Task instructions: Which of the lines below hold "input"? Please return each one.

Dataset extract:
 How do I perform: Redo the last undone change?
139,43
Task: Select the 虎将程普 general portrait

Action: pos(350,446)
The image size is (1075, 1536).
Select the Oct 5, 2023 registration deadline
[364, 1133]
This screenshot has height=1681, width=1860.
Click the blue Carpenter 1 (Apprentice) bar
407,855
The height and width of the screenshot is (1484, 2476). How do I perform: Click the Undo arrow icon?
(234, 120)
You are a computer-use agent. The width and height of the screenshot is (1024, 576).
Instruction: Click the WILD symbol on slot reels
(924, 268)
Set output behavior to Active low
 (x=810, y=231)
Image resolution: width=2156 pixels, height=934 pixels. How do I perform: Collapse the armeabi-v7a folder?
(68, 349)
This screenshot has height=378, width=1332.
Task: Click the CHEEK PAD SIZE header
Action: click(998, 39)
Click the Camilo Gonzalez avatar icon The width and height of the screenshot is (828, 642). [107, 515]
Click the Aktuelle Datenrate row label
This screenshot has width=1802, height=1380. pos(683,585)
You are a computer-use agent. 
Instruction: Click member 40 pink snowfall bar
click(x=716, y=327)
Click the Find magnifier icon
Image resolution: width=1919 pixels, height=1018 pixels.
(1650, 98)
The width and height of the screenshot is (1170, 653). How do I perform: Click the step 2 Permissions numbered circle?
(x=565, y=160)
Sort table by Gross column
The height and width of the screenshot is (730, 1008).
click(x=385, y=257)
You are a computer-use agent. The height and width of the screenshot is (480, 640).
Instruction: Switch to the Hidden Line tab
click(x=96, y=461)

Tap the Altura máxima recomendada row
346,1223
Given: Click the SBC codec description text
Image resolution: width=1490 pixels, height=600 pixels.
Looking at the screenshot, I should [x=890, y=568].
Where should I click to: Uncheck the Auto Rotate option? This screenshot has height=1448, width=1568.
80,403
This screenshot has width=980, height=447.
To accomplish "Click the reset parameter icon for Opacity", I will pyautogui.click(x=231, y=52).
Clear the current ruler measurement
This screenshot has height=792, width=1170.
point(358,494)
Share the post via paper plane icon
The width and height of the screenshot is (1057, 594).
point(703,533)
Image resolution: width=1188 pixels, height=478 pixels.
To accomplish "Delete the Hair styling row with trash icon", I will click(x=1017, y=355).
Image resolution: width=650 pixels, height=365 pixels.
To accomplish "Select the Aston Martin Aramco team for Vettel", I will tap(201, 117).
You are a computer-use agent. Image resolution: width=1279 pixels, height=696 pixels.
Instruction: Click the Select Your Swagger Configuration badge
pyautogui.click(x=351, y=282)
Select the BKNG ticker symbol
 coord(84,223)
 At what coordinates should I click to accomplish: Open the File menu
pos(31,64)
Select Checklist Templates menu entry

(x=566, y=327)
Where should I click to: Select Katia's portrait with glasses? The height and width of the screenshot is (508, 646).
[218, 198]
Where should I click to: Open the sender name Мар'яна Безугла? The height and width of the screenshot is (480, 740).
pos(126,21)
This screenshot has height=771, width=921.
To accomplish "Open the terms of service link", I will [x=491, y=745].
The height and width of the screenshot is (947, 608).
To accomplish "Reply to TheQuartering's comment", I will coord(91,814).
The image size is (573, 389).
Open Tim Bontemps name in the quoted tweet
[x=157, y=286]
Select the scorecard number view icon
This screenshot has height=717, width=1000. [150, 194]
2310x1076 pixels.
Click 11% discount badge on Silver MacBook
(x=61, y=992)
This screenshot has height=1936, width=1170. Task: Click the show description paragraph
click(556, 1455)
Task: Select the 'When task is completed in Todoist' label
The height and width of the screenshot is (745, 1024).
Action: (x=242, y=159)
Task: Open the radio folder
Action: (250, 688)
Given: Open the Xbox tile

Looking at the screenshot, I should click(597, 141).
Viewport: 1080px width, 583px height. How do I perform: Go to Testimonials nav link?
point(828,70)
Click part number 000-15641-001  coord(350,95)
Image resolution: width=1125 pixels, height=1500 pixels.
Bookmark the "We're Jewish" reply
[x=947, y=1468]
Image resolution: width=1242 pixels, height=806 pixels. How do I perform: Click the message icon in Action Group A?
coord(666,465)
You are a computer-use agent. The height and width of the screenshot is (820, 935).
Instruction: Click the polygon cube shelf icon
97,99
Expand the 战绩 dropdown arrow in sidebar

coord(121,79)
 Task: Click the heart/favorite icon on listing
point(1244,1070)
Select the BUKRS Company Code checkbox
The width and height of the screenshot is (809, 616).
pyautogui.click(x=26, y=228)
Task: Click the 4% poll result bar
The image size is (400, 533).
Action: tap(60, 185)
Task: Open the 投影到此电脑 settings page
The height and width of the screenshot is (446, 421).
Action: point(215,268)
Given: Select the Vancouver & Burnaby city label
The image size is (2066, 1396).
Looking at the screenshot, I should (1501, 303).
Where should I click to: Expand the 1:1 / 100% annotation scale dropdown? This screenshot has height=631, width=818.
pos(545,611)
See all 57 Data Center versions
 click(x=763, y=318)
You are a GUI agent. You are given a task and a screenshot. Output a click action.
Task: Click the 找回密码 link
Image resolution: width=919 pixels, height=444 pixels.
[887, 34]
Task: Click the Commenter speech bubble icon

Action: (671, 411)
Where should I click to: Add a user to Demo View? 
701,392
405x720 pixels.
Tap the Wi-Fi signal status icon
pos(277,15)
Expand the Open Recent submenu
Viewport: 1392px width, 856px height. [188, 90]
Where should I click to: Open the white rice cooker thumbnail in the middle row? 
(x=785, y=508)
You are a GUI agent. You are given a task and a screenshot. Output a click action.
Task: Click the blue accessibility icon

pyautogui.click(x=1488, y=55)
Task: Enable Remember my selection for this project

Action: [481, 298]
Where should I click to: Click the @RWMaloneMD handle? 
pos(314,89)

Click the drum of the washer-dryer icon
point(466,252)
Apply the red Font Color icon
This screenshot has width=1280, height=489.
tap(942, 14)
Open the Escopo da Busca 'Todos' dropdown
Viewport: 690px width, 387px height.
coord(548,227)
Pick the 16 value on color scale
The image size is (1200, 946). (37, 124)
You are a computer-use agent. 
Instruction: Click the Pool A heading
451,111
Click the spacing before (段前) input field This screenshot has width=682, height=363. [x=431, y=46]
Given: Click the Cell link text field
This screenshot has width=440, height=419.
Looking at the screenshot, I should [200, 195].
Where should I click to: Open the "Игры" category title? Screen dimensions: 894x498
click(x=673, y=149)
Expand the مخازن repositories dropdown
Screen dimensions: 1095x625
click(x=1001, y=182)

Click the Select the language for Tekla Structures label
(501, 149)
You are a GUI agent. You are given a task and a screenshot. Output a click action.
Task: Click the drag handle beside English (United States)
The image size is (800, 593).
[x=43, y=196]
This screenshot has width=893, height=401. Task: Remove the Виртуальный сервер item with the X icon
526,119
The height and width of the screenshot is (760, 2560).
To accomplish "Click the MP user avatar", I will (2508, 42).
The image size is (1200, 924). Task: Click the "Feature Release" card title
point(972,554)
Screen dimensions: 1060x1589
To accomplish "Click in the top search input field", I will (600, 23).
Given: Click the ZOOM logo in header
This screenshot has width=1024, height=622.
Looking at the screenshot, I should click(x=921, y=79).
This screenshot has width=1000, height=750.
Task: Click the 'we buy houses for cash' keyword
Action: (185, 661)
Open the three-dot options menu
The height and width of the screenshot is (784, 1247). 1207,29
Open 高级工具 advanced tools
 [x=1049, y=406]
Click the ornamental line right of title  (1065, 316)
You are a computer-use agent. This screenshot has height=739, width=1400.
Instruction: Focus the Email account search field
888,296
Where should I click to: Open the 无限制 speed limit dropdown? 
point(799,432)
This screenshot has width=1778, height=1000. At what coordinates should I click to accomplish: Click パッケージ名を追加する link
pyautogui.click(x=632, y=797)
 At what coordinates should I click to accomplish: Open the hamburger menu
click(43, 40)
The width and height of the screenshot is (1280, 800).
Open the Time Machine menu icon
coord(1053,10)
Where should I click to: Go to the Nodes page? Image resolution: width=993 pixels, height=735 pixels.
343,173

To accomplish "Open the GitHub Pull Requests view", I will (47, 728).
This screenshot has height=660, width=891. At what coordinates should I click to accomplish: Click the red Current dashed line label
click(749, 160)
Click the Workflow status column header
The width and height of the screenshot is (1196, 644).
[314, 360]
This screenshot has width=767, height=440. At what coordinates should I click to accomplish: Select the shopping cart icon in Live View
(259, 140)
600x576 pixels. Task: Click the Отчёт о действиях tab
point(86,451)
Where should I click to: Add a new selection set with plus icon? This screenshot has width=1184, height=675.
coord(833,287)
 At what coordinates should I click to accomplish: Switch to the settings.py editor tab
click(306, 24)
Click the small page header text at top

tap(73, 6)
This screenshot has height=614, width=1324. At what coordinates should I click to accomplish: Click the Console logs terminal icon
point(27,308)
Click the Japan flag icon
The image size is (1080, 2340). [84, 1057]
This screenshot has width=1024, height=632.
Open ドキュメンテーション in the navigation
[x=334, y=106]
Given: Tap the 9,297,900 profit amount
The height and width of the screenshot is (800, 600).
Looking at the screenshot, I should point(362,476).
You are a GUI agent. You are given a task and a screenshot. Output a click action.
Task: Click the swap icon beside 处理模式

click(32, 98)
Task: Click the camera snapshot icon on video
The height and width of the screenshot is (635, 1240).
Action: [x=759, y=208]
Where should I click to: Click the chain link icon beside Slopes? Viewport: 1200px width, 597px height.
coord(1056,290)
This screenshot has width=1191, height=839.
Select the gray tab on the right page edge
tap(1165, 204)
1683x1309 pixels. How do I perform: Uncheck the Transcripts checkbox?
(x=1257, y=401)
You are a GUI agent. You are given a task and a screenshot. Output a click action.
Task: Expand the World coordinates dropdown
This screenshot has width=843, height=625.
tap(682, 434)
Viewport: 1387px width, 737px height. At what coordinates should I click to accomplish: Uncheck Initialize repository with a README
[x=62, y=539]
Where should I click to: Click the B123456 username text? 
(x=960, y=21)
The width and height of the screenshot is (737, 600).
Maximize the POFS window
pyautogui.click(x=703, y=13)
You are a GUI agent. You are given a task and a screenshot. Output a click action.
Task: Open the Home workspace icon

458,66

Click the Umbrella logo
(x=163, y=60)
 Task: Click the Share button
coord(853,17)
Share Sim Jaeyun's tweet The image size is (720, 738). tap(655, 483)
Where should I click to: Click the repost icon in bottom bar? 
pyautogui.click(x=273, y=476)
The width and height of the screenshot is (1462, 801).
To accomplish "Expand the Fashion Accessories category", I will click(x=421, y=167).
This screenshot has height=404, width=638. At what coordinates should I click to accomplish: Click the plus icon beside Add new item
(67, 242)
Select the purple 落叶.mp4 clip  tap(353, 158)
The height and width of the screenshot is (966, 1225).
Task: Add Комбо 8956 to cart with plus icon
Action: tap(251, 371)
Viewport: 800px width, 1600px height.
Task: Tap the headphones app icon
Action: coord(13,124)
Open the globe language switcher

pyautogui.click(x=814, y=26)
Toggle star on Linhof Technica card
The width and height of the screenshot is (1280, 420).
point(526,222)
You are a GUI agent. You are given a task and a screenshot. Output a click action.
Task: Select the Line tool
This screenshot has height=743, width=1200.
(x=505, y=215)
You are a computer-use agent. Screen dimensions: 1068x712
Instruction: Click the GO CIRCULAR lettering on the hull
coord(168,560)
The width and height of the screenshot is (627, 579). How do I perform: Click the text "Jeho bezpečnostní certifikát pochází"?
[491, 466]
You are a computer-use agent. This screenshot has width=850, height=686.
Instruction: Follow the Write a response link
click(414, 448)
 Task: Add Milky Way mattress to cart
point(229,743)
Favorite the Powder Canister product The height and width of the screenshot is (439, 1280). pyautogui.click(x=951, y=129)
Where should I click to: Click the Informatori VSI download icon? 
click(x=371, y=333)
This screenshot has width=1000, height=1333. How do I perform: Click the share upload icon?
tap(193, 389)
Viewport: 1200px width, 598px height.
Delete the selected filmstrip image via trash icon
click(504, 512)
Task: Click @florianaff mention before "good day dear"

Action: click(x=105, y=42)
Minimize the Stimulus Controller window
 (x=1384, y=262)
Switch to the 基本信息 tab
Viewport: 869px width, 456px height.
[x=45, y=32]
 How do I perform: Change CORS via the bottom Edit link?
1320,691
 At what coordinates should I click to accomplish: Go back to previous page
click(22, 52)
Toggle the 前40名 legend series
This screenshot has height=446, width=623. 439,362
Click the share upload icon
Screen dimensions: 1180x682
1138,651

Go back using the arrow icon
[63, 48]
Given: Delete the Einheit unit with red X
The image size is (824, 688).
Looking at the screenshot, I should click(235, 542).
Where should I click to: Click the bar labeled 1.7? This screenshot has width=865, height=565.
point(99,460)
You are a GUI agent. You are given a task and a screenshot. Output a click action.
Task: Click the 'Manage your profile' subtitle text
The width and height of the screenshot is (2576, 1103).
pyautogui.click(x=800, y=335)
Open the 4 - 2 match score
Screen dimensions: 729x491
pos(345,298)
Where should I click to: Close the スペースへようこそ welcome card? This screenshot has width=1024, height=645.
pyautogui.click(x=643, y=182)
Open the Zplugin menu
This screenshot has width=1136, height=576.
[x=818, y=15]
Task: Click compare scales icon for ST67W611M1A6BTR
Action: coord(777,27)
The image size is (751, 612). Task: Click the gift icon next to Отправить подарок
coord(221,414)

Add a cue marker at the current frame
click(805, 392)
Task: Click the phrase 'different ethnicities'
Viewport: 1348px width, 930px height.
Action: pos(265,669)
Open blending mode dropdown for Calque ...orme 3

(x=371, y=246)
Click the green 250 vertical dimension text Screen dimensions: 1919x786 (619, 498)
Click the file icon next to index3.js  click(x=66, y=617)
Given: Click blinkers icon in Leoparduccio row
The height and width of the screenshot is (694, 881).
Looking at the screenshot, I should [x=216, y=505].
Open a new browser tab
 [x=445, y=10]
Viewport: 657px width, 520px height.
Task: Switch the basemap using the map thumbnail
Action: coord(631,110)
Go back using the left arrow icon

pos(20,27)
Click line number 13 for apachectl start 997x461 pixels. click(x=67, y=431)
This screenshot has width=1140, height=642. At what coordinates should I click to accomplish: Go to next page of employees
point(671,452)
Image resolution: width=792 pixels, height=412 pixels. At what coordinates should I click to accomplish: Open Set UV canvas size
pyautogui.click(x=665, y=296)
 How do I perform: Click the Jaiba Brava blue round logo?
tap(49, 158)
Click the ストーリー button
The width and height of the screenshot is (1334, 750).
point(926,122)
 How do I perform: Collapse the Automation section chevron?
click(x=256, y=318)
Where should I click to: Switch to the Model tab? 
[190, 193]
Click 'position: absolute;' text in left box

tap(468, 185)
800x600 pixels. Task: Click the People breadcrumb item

Answer section:
Click the spacing before (段前) input field This screenshot has width=682, height=363. [x=431, y=46]
To accomplish "Click in the top search input field", I will (600, 23).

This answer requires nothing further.